Ah. A bet made with a lie. “Connor, you’re a rube. Sabine’s been skiing on one ski since she was eight.”
He seems genuinely surprised to hear this. A little sad, too, his eyebrows squinch up again.
We pull off the main road and onto another, smaller road, and drive under a canopy of enormous oaks, half-naked with leaves just beginning to dot the lacy branches. The road turns to gravel, and gets one-lane narrow. Connor shifts to second and I feel my body jiggling around inside my clothes. After weaving around potholes and nearly squashing a big yellow racer slithering across the road, we come to a small, gravel lot. Connor cuts the engine and the truck knocks and rattles a couple of times. Behind the bench seat is a little basket, and Connor lifts the lid of it and takes out a plastic Subway bag and a couple bottles of flavored ice tea.
“A picnic?”
“You do eat, right? I saw you inhale that voodoo doll yesterday. Don’t know where you put it, but, hey. Hope you like ham.”

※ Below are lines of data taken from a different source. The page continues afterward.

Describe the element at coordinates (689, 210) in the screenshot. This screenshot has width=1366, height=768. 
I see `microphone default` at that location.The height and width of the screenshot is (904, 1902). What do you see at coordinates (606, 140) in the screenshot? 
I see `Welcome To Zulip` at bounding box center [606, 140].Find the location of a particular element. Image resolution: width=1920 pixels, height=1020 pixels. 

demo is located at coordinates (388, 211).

We climb out of the truck and I follow Connor along a path, and then we bushwhack a bit over dead blackberry vines. Newly born blackberry vines are sprouting fiercely from the dead ones. Large flowers—again, pink ones—pop out the ends of the prickly vines, which are tender, but even so, they catch Sabine’s dress and my leggings and snag as I rip through. At the end of a short trail, we’re there, at the edge of Heron Lake. It’s late enough, so all the hikers and birdwatchers are gone. Just a couple of older guys in hip-waders sinking their fishing lines into the overgrown pond. But what’s most amazing, when we find a flat rock to settle on, are the mountains. In the faint glow of daylight, there’s the cone of Mt. Hood, backlit and majestic and still covered in winter snow. And to the left of that, the flat-top of the volcano that rocked the world a few years before I was born. Mt. Saint Helens. And furthest away, in between St. Helens and Hood, is a big hump that you might mistake for a fluffy cloud unless you knew it was Mt. Adams. The reason the cheer team came here for their retreat is obvious. The Cascades and their bigness, the way they make you feel resurrected and lucky to live here. Those mountains are what the squad aspired to. Heights. Domination. Awe.